Leadership Lessons: Success through motivation

  • Published
  • By 2nd Lt. Austin Niklas
  • 69th Maintenance Squadron
Leaders are in a constant struggle to determine how to drive people to feel personal satisfaction from accomplishing their job resulting in highly productive workers. One concept to accomplishing this goal comes from author Dan Pink in his book Drive. He investigates the relationship between high job performance and worker satisfaction through internal and external motivation methods. Pink concluded that managers who utilize both incentive and fulfillment motivation tools are able to guide their personnel to a sense of internal self-accomplishment.

Incentives are easy to recognize and typically easy to use as most have experienced this type of motivation throughout their life. Incentives are comprised of both positive and negative feedback or consequences. The understanding is that if someone performs up to and beyond the standard, positive consequences are the result. An example of this are the awards bestowed upon top performers. On the other hand, poor performance leads to negative consequences, which most learn at a young age, and all Airmen learn in Basic Military Training. During training, no matter what happened, one was always in the wrong. Everything from the shoes on our feet to the look on our face needed to be fixed, but the motivation to exceed to either avoid punishment or obtain reward forced each individual to correct any wrongdoing. Motivation through incentive is a powerful tool, but must also be utilized appropriately. For instance, if a leader gives everyone an award, or punishes for all things, the impact may be diminished, and personnel become desensitized to the true meaning. Military leaders are well versed in the art of extrinsic motivation, but the true test of a leader comes in the ability to find ways to intrinsically motivate their personnel.

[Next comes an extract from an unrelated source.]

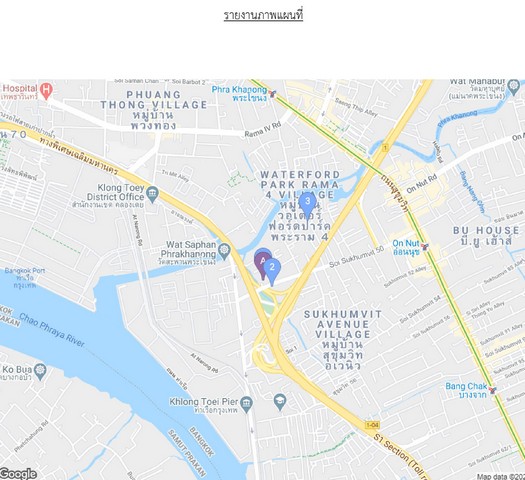Click the Hospital H icon
525x480 pixels.
click(x=46, y=91)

Intrinsic motivation is the idea that a person can be inspired to accomplish a task fueled solely by an internal need to accomplish something typically resulting in self-fulfillment. Author Dan Pink states, "We don't always have to entice people with a sweeter carrot or threaten them with a sharper stick." Everyone in some degree or another is internally motivated and leaders don't always have to use external factors to get people to do things. If Air Force leaders employ techniques to drive inspiration, people will strive for excellence and reach high levels of performance all on their own. I experienced firsthand the power of intrinsic motivation while playing football at the Air Force Academy. The football coaches had a talent for bringing out this type of drive in a player. Service Academy football players are constantly outmatched by speed, strength, and size in almost every game, but continually manage to hold season records with nine and ten wins. How is this possible? The reason is because the coaches are able to harness each player's ambition to succeed and the sense of a job well done. Motivating people to accomplish a task through a sense of fulfillment is the most effective way to render extraordinary performance. Although no easy task, leaders can harness a person's internal drive by utilizing different methods learned through experience and trial and error with the understanding that everyone has the innate desire to learn and improve.

In conclusion, Pink writes, "not all problems we face in the 21st century can be solved using the same outdated principles that we have been taught and grown accustomed to over the years." Therefore, effective leaders must have the ability to consistently move people to action by understanding the value of appealing to a person's internal and external motivation. External motivation is easily applied, and when utilized appropriately is a powerful tool to guide and motivate. When combined with intrinsic motivation, the most difficult to harness, the end result is something even greater: self-fulfillment resulting in long-term highly productive personnel.